Financial problems are pushing Britain’s families to breaking point, according to latest research.
A study by the Scottish Widows think tank, the Centre for the Modern Family, reveals the “increasingly desperate measures” families are taking to cope with the impact of recession.
Ten per cent of 18-34 year-olds have taken out a high-interest payday loan in the last year, compared to four per cent of the entire population.
Almost eight in 10 people said they feel family life is tougher now than it was a decade ago while one in five people said they are struggling to manage financially.
Two-fifths of the 1,500 adults polled said they are “just getting by”, and are having to sell items or go without food, with only seven per cent the UK population finding family life comfortable at present.
The report also suggests an increasing north-south divide with 55 per cent of people in the north of England saying they wished they could spend more time with their fammilies. 28 per cent of those in the north said they wanted to improve their work/life balance, compared to 26 per cent in the south.
Only 19 per cent of northern families said they could cope "very well", compared with 26 per cent of southerners.

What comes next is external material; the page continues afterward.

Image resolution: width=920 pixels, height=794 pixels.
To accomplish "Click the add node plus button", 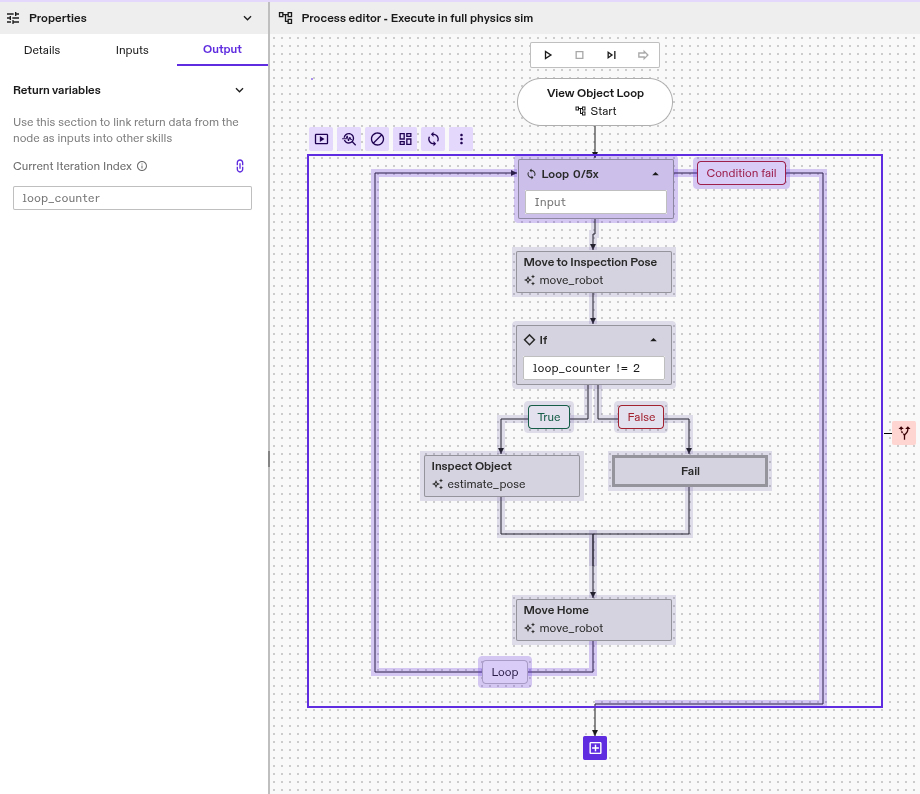I will [595, 747].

Increased living costs and falling wages, coupled with the rising cost of childcare and the ongoing economic climate, are creating a nation of “on the brink Britons”, the report said.
The younger generation appears to be bearing the brunt, according to the study. People aged 18 to 34 are more likely to have resorted to selling items online in the past 12 months to make ends meet, compared with the national average. They are also twice as likely to have taken out a payday loan to tide them over.

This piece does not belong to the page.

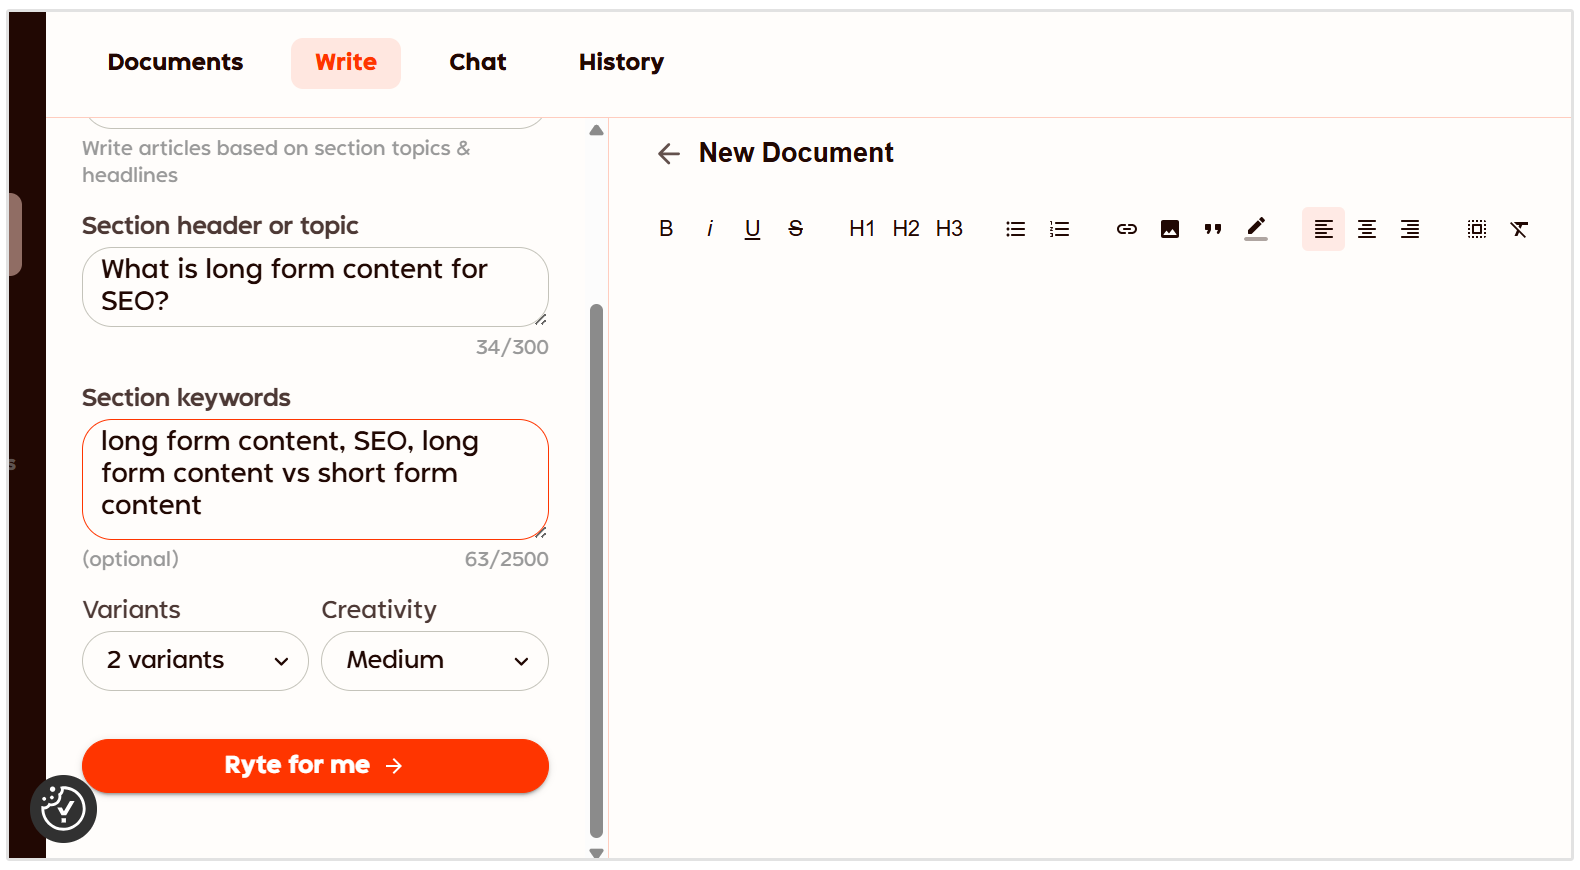Image resolution: width=1580 pixels, height=870 pixels.
Task: Align text to the right
Action: point(1410,229)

Meanwhile, one in five young people has been left unable to pay household bills and one in eight has skipped meals in order to ensure their family eats well, the research reveals.
Lord Leitch, chairman of the Centre for the Modern Family, said: “These findings paint a stark and in some cases desperate picture of family life in Britain today as families feel the squeeze of these difficult times.
“Young people in particular face a very different kind of working life from the one that their parents and grandparents experienced.
“Affordable housing and a comfortable retirement are just two aspects that can no longer be taken for granted and as a result young people now face an increasingly uncertain future.”